* Consignes écrites *
1. D'après l'extrait de page, combien de sénateurs ont voté pour que Dilma Rousseff conserve ses droits ?
2. Traduisez en anglais la phrase suivante de l'extrait de page : « La dirigeante de gauche avait été élue en 2010 à la tête du plus grand pays d’Amérique latine. »
3. Expliquez, selon l'extrait de page, pourquoi Dilma Rousseff pourra exercer une fonction publique malgré sa destitution.

* Extrait de page *
____________________

La présidente du Brésil Dilma Rousseff a été destituée mercredi par le Sénat pour maquillage des comptes publics mais garde ses droits civiques, ce qui lui permettra d’exercer une fonction publique.

Dans le cadre d’un second vote où une majorité des deux tiers (54) était également requise, 42 sénateurs ont voté pour qu’elle conserve ses droits, 30 contre et trois se sont abstenus, a indiqué le président du Tribunal suprême fédéral (STF) Ricardo Lewandowski.

La présidente brésilienne destituée du Brésil Dilma Rousseff a dénoncé mercredi « un coup d’Etat parlementaire » commis par le Sénat. S’exprimant après le vote des sénateurs qui ont décidé à une large majorité de l’écarter du pouvoir, Dilma Rousseff a prévenu qu’elle « reviendrait ».

« Nous reviendrons », a-t-elle lancé, avant d’ajouter: « Il ne s’agit pas d’un adieu, mais d’un ‘à bientôt' ». Dilma Rousseff n’a pas perdu ses droits civiques malgré son éviction. Les parlementaires l’ont reconnue coupable de maquillage des comptes publics, motif de sa destitution. Le Sénat a pris une décision qui entre dans l’histoire des grandes injustices. Il a commis un coup d’Etat parlementaire », a déclaré l’ancienne guérillera de 68 ans, réaffirmant son « innocence ». La dirigeante de gauche avait été élue en 2010 à la tête du plus grand pays d’Amérique latine.

____________________

[Enregistrements de données]
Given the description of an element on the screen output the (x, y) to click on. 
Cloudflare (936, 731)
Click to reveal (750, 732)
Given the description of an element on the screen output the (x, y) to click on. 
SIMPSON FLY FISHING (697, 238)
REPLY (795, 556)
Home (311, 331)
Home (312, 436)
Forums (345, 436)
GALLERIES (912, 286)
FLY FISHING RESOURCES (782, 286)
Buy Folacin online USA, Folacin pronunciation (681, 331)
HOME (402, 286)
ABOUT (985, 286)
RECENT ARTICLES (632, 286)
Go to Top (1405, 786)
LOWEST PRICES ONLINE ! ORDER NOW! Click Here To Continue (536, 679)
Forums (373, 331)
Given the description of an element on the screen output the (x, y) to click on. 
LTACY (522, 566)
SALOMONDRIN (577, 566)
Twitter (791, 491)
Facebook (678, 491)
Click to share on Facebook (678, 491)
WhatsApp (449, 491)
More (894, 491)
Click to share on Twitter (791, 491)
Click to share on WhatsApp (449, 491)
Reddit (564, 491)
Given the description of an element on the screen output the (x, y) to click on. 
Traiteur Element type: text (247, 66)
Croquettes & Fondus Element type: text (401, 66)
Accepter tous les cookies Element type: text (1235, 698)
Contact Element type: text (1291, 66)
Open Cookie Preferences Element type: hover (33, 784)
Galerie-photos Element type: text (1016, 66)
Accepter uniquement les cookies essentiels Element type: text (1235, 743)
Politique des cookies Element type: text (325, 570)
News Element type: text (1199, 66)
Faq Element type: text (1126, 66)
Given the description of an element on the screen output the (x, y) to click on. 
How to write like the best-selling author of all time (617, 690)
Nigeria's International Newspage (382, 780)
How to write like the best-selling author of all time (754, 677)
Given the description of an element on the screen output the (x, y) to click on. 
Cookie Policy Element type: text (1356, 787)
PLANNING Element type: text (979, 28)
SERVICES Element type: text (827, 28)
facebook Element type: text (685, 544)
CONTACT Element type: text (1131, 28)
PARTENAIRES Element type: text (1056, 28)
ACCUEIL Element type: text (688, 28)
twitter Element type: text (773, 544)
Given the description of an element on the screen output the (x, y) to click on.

____________________

* Réponses *
1. 42 sénateurs.

2. The leftist leader had been elected in 2010 to head the largest country in Latin America.

3. Le Sénat l'a destituée pour maquillage des comptes publics, mais elle garde ses droits civiques. Ce sont ces droits civiques conservés qui lui permettront d'exercer une fonction publique.